Entries shown: Begin

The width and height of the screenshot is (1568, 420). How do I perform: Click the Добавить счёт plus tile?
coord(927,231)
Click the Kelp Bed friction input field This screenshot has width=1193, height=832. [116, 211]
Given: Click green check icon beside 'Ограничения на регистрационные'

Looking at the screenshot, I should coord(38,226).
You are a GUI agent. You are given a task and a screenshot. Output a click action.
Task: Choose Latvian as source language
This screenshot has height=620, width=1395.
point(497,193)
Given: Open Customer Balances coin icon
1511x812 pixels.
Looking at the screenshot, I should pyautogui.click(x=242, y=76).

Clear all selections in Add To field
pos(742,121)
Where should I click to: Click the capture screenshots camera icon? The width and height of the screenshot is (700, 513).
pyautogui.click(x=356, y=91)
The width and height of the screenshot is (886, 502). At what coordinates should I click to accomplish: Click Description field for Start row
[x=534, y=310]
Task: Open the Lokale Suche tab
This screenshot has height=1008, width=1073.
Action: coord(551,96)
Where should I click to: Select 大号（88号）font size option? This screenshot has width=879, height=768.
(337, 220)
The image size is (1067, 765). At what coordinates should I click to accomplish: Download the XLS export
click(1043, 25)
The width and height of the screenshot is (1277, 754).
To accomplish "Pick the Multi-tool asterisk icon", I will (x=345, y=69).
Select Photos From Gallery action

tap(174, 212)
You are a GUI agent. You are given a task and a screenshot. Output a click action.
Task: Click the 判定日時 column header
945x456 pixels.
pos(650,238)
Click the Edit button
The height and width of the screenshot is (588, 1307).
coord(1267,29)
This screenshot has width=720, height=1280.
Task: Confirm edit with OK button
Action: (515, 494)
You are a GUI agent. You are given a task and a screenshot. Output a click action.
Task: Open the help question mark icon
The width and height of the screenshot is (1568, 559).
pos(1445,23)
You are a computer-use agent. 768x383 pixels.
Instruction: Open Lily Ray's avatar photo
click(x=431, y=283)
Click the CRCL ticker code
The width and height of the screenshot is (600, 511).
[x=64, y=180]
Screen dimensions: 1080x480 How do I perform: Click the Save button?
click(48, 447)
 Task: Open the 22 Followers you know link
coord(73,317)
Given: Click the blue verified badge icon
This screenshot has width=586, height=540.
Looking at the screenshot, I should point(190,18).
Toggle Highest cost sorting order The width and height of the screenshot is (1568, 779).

Entries shown: End

▶ _Task item_
Word for word, transcribe the data shown above.

▶ _Result for this task_
The width and height of the screenshot is (1568, 420). How do I perform: Click the Добавить счёт plus tile?
coord(927,231)
Click the Kelp Bed friction input field This screenshot has width=1193, height=832. [116, 211]
Given: Click green check icon beside 'Ограничения на регистрационные'

Looking at the screenshot, I should coord(38,226).
You are a GUI agent. You are given a task and a screenshot. Output a click action.
Task: Choose Latvian as source language
This screenshot has height=620, width=1395.
point(497,193)
Given: Open Customer Balances coin icon
1511x812 pixels.
Looking at the screenshot, I should pyautogui.click(x=242, y=76).

Clear all selections in Add To field
pos(742,121)
Where should I click to: Click the capture screenshots camera icon? The width and height of the screenshot is (700, 513).
pyautogui.click(x=356, y=91)
The width and height of the screenshot is (886, 502). At what coordinates should I click to accomplish: Click Description field for Start row
[x=534, y=310]
Task: Open the Lokale Suche tab
This screenshot has height=1008, width=1073.
Action: coord(551,96)
Where should I click to: Select 大号（88号）font size option? This screenshot has width=879, height=768.
(337, 220)
The image size is (1067, 765). At what coordinates should I click to accomplish: Download the XLS export
click(1043, 25)
The width and height of the screenshot is (1277, 754).
To accomplish "Pick the Multi-tool asterisk icon", I will (x=345, y=69).
Select Photos From Gallery action

tap(174, 212)
You are a GUI agent. You are given a task and a screenshot. Output a click action.
Task: Click the 判定日時 column header
945x456 pixels.
pos(650,238)
Click the Edit button
The height and width of the screenshot is (588, 1307).
coord(1267,29)
This screenshot has width=720, height=1280.
Task: Confirm edit with OK button
Action: (515, 494)
You are a GUI agent. You are given a task and a screenshot. Output a click action.
Task: Open the help question mark icon
The width and height of the screenshot is (1568, 559).
pos(1445,23)
You are a computer-use agent. 768x383 pixels.
Instruction: Open Lily Ray's avatar photo
click(x=431, y=283)
Click the CRCL ticker code
The width and height of the screenshot is (600, 511).
[x=64, y=180]
Screen dimensions: 1080x480 How do I perform: Click the Save button?
click(48, 447)
 Task: Open the 22 Followers you know link
coord(73,317)
Given: Click the blue verified badge icon
This screenshot has width=586, height=540.
Looking at the screenshot, I should point(190,18).
Toggle Highest cost sorting order The width and height of the screenshot is (1568, 779).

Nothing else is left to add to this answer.